The court indicated that the substantial compliance doctrine "is at most a means of accepting a nearly complete effort that has simply fallen short in regards to minor procedural errors or relatively unimportant oversights." Even if the doctrine could apply to taxpayer deductions, the court pointed out that the Appraisal failed to comply with numerous statutory and regulation mandates.
For example, the court ruled inclusion of only the appraiser's license number as a substitute for the appraiser's qualifications did not constitute substantial compliance, citing Bruzewicz v. United States, 604 F. Supp. 2d 1197, 1205 [103 AFTR 2d 2009-1428] (N.D. Ill. 2009). Furthermore, whether Ciardelli was qualified as an appraiser is not the issue. The issues are what the Taxpayers were required to do, not what they could have done.
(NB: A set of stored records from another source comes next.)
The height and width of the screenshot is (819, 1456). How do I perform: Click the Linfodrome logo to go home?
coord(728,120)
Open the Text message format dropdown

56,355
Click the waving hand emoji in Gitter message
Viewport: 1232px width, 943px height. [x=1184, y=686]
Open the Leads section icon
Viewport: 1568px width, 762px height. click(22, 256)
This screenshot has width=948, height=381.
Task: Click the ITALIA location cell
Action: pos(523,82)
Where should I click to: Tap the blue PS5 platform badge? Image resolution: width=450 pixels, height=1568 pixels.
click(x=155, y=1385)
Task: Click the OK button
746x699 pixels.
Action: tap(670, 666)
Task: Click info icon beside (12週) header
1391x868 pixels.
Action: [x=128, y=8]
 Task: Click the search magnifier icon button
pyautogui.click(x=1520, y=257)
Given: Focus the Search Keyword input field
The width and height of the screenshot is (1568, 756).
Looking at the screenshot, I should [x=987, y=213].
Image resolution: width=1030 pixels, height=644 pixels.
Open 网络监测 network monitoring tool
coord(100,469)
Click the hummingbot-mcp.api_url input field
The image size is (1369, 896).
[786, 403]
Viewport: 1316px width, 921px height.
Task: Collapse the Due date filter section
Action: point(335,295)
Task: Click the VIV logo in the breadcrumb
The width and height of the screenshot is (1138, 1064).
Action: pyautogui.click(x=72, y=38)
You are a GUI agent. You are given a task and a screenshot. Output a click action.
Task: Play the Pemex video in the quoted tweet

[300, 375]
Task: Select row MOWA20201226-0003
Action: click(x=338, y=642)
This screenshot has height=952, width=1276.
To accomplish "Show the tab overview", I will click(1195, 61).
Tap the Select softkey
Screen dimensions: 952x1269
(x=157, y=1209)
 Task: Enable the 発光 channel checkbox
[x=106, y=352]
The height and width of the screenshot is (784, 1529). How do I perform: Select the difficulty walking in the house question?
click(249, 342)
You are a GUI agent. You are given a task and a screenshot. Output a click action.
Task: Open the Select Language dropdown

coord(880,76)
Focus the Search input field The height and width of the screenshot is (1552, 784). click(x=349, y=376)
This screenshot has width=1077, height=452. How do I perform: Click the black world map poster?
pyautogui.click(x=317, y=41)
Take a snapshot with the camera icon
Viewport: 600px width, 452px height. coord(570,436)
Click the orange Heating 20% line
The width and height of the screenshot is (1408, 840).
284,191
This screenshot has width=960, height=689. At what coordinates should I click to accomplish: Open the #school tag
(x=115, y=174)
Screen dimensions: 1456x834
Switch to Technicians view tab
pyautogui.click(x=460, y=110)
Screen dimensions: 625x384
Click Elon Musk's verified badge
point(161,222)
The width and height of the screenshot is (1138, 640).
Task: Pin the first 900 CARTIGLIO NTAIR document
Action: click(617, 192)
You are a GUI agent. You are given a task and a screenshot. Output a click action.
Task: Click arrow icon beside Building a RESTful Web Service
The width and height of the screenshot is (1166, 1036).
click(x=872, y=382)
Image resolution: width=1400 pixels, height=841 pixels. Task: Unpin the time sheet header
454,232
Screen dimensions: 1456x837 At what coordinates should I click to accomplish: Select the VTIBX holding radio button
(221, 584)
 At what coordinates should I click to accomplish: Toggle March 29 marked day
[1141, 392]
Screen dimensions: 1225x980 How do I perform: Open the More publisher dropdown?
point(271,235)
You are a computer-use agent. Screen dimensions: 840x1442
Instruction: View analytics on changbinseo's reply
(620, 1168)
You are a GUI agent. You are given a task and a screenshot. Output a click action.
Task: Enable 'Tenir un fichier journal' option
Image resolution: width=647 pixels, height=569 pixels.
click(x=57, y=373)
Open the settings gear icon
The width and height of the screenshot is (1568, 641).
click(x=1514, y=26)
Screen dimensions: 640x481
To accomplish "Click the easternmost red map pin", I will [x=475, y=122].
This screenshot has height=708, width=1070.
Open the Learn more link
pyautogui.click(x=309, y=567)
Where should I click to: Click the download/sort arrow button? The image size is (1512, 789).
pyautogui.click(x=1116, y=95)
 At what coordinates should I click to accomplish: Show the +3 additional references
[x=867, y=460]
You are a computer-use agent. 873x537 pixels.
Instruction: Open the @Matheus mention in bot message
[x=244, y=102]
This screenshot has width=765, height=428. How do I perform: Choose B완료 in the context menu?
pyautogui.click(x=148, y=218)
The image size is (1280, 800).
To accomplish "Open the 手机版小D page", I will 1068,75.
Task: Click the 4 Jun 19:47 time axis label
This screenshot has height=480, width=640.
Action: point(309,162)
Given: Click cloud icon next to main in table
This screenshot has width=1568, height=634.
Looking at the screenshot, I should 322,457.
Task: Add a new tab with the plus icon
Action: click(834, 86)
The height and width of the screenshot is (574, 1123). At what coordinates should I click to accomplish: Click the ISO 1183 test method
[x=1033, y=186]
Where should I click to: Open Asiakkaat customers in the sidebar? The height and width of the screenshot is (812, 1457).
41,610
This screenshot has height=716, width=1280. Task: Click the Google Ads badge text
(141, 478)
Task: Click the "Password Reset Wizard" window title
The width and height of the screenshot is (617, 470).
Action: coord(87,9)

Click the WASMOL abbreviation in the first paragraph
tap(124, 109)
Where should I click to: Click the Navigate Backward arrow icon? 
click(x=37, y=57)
Appraisal Analysis Was Incomplete
No explanation was given for the claimed deduction of $287,400. The Taxpayer later explained the value of the charitable contribution was determined by subtracting the value of the land from the value determined in the Appraisal. The court indicated that a qualified appraisal will "show the work" and eliminate guessing. Ciardelli's appraisal failed to do so.
Contribution Acknowledgement Not Obtained
In addition to obtaining a qualified appraisal, the Taxpayers were required by 26 U.S.C. § 170(f)(8)(B) to file a contemporaneous acknowledgement of the contribution by the donee organization. The court found that the Taxpayers failed to produce such documents.
Court Rules In Favor of IRS
Because the preceding two issues required by 26 U.S.C. § 170 proved dispositive, the court did not address whether a deduction would have been available for this type of transaction or whether the Taxpayers established that they were entitled to the deduction.